Have I any pleasure at all that the wicked should die? saith the Lord God; and not that he should return from his ways, and live?
Above them, between the building-fronts that walled off the road, a plume of smoke blinked from the hillside. He tightened his grip on the rifle, staring upward; it was dust, not smoke, streaming behind a single vehicle that paralleled their progress along the lower road. A flank guard, most likely. He craned left to look past Cutford's shoulder down into the valley and saw, yes, a left flank of two jeeps and a 'track below on the dry bed of a river. They stopped as he watched, and men leaped out to clear something from the path; then they rolled on again, the 'track taking the lead, tiny as a green bug from his height.

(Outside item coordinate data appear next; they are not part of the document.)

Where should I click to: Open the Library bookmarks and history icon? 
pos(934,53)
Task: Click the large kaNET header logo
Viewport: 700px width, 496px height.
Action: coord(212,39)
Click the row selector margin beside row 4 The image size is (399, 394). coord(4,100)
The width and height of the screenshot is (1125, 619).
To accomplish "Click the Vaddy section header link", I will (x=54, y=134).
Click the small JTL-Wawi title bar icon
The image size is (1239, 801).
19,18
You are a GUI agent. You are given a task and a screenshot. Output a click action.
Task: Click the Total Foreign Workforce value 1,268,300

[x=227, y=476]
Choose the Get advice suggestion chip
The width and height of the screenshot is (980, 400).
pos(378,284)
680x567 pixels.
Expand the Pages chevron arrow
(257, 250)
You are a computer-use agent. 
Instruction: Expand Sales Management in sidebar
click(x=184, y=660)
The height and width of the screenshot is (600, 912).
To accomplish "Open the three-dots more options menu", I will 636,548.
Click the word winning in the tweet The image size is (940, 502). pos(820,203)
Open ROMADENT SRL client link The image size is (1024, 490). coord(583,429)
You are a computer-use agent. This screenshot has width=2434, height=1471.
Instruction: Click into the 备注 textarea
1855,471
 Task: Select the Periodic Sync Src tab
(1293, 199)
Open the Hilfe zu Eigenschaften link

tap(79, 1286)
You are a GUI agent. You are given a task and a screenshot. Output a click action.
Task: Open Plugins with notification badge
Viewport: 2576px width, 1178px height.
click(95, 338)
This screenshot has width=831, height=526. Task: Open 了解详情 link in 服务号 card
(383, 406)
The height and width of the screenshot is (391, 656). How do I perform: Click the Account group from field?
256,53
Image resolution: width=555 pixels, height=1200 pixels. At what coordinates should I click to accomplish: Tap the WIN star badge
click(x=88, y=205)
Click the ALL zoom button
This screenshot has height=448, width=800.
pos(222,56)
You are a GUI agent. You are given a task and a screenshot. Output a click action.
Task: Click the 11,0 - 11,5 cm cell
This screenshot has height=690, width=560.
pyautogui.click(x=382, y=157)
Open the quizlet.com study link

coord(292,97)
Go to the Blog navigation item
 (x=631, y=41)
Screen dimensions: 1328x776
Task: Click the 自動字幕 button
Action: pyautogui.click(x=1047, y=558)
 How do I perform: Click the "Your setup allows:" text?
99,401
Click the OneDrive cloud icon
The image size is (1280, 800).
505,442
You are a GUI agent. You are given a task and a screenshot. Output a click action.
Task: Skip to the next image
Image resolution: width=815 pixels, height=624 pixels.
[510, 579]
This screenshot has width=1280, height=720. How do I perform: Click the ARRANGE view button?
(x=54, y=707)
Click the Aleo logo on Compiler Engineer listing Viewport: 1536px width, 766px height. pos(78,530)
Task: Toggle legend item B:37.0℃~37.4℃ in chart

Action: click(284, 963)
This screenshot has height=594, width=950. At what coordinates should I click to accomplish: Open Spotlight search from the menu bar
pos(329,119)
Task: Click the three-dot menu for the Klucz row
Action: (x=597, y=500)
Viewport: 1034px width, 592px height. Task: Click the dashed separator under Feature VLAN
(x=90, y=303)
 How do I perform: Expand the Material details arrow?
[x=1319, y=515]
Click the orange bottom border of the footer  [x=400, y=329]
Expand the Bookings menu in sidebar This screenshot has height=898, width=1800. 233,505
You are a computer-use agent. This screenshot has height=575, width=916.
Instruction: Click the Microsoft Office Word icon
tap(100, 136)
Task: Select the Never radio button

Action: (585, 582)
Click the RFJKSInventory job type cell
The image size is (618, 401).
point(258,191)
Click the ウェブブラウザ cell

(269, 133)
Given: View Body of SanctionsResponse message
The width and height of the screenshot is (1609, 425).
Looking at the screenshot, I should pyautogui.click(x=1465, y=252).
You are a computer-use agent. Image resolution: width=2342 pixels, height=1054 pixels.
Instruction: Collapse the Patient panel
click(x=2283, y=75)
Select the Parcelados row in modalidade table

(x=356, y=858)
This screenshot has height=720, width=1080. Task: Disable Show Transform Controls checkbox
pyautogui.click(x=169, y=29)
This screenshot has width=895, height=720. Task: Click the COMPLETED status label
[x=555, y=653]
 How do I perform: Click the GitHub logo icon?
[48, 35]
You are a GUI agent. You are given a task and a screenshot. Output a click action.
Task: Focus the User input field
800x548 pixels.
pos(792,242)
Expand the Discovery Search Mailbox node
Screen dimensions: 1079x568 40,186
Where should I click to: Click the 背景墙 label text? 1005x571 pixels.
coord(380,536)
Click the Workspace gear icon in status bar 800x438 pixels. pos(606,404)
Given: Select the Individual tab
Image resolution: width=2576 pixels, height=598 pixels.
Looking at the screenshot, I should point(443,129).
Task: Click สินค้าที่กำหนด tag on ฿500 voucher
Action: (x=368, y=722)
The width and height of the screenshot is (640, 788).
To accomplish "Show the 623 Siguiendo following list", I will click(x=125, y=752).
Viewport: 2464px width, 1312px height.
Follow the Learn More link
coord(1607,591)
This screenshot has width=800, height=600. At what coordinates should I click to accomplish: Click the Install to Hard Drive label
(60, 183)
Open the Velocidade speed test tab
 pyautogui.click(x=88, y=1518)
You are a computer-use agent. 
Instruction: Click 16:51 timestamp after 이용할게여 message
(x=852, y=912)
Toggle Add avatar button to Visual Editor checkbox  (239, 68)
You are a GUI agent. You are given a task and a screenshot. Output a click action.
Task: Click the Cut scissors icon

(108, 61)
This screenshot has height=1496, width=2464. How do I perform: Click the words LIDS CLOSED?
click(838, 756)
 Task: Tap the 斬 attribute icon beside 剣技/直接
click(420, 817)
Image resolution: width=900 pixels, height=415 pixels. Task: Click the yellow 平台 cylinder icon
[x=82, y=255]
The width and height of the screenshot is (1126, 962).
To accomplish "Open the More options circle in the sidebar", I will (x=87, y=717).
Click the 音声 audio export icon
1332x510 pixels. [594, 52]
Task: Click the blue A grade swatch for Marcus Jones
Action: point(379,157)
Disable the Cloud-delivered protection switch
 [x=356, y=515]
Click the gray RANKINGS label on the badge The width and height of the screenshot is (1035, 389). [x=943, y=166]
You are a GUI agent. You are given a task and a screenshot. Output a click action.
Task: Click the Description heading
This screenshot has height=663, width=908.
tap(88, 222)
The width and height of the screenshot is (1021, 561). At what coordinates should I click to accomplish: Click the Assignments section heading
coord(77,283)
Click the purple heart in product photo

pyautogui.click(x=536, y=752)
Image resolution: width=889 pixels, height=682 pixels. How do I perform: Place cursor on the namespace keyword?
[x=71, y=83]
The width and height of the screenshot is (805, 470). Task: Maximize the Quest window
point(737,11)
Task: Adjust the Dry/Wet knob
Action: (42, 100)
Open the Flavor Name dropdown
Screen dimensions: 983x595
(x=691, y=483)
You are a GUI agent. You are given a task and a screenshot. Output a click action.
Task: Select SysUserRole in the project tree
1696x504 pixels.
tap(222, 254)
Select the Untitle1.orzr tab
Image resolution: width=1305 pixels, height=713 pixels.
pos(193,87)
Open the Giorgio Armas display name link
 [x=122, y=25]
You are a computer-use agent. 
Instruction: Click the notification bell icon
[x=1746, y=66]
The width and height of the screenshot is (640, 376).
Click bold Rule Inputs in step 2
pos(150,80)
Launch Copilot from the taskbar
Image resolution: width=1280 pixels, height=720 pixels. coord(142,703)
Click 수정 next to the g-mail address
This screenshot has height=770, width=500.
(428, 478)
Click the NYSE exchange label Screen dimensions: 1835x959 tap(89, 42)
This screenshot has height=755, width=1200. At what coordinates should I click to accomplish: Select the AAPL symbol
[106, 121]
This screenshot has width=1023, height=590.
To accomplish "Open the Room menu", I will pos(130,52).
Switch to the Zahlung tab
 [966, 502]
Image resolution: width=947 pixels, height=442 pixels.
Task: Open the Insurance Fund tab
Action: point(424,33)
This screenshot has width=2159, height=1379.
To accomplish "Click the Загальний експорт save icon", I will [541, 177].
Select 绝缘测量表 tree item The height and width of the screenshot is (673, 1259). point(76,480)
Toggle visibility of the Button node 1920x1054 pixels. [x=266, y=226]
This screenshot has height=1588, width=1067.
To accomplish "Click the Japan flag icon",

The lights on the tank ahead glowed red as it slowed for a curve so sharp the vehicle ahead of it had disappeared. He opened his mouth, but the pause of thought made speech too late, even if the driver could have heard him. He got his legs up just in time. Inertia jerked him forward, almost tearing his arm off, and the hull of the 'track bonged as its snout collided with the rear of the one in front. Glass shattered above the diesels, and when they moved again he saw that their headlights had been crushed flat. Too much noise for communication, even in a shout, but when he glanced back his eyes met Hernandez'; that was enough, to share it with someone else.